Excerpted data:
******************************
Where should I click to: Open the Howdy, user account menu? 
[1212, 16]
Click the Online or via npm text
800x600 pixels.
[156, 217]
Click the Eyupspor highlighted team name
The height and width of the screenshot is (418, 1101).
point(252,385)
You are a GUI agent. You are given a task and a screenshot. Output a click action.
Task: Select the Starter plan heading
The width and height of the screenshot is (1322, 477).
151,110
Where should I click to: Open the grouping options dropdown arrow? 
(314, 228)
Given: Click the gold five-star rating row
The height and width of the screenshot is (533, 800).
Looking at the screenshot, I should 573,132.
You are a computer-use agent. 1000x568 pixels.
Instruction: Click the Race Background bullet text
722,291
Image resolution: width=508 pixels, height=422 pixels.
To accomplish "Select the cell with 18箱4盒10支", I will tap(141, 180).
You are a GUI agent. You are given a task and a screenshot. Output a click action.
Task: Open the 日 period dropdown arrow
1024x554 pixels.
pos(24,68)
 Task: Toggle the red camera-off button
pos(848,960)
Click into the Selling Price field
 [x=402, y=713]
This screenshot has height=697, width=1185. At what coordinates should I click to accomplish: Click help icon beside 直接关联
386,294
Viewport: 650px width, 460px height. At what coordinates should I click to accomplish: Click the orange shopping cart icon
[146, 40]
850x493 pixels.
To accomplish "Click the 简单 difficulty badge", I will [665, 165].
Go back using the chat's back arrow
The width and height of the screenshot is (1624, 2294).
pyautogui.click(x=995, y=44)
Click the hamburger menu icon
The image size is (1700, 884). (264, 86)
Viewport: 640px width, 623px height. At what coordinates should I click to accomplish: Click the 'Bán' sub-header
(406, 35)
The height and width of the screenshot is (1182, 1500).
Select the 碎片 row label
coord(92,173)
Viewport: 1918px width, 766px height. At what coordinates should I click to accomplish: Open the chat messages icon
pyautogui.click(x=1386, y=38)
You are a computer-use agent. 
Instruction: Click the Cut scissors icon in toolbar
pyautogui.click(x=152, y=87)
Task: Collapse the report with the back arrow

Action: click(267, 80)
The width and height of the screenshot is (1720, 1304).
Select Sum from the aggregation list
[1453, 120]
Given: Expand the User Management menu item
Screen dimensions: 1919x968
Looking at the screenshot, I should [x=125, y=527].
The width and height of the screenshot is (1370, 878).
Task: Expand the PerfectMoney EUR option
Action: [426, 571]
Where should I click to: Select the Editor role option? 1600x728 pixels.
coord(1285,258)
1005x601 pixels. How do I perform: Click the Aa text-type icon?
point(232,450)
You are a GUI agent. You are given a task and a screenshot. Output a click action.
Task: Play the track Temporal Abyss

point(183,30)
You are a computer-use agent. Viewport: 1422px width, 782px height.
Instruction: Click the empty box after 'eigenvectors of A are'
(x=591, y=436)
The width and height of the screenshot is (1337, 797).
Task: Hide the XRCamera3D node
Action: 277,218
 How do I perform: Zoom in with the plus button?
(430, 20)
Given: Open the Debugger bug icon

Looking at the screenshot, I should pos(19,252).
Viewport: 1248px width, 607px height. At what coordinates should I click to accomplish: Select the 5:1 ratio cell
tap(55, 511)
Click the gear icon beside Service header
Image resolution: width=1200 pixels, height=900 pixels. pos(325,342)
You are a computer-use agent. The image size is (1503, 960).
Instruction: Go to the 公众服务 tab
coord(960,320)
******************************
Task requirements: Each of the entries above should be written out again exactly.

Result of this exercise:
Where should I click to: Open the Howdy, user account menu? 
[1212, 16]
Click the Online or via npm text
800x600 pixels.
[156, 217]
Click the Eyupspor highlighted team name
The height and width of the screenshot is (418, 1101).
point(252,385)
You are a GUI agent. You are given a task and a screenshot. Output a click action.
Task: Select the Starter plan heading
The width and height of the screenshot is (1322, 477).
151,110
Where should I click to: Open the grouping options dropdown arrow? 
(314, 228)
Given: Click the gold five-star rating row
The height and width of the screenshot is (533, 800).
Looking at the screenshot, I should 573,132.
You are a computer-use agent. 1000x568 pixels.
Instruction: Click the Race Background bullet text
722,291
Image resolution: width=508 pixels, height=422 pixels.
To accomplish "Select the cell with 18箱4盒10支", I will tap(141, 180).
You are a GUI agent. You are given a task and a screenshot. Output a click action.
Task: Open the 日 period dropdown arrow
1024x554 pixels.
pos(24,68)
 Task: Toggle the red camera-off button
pos(848,960)
Click into the Selling Price field
 [x=402, y=713]
This screenshot has height=697, width=1185. At what coordinates should I click to accomplish: Click help icon beside 直接关联
386,294
Viewport: 650px width, 460px height. At what coordinates should I click to accomplish: Click the orange shopping cart icon
[146, 40]
850x493 pixels.
To accomplish "Click the 简单 difficulty badge", I will [665, 165].
Go back using the chat's back arrow
The width and height of the screenshot is (1624, 2294).
pyautogui.click(x=995, y=44)
Click the hamburger menu icon
The image size is (1700, 884). (264, 86)
Viewport: 640px width, 623px height. At what coordinates should I click to accomplish: Click the 'Bán' sub-header
(406, 35)
The height and width of the screenshot is (1182, 1500).
Select the 碎片 row label
coord(92,173)
Viewport: 1918px width, 766px height. At what coordinates should I click to accomplish: Open the chat messages icon
pyautogui.click(x=1386, y=38)
You are a computer-use agent. 
Instruction: Click the Cut scissors icon in toolbar
pyautogui.click(x=152, y=87)
Task: Collapse the report with the back arrow

Action: click(267, 80)
The width and height of the screenshot is (1720, 1304).
Select Sum from the aggregation list
[1453, 120]
Given: Expand the User Management menu item
Screen dimensions: 1919x968
Looking at the screenshot, I should [x=125, y=527].
The width and height of the screenshot is (1370, 878).
Task: Expand the PerfectMoney EUR option
Action: [426, 571]
Where should I click to: Select the Editor role option? 1600x728 pixels.
coord(1285,258)
1005x601 pixels. How do I perform: Click the Aa text-type icon?
point(232,450)
You are a GUI agent. You are given a task and a screenshot. Output a click action.
Task: Play the track Temporal Abyss

point(183,30)
You are a computer-use agent. Viewport: 1422px width, 782px height.
Instruction: Click the empty box after 'eigenvectors of A are'
(x=591, y=436)
The width and height of the screenshot is (1337, 797).
Task: Hide the XRCamera3D node
Action: 277,218
 How do I perform: Zoom in with the plus button?
(430, 20)
Given: Open the Debugger bug icon

Looking at the screenshot, I should pos(19,252).
Viewport: 1248px width, 607px height. At what coordinates should I click to accomplish: Select the 5:1 ratio cell
tap(55, 511)
Click the gear icon beside Service header
Image resolution: width=1200 pixels, height=900 pixels. pos(325,342)
You are a computer-use agent. The image size is (1503, 960).
Instruction: Go to the 公众服务 tab
coord(960,320)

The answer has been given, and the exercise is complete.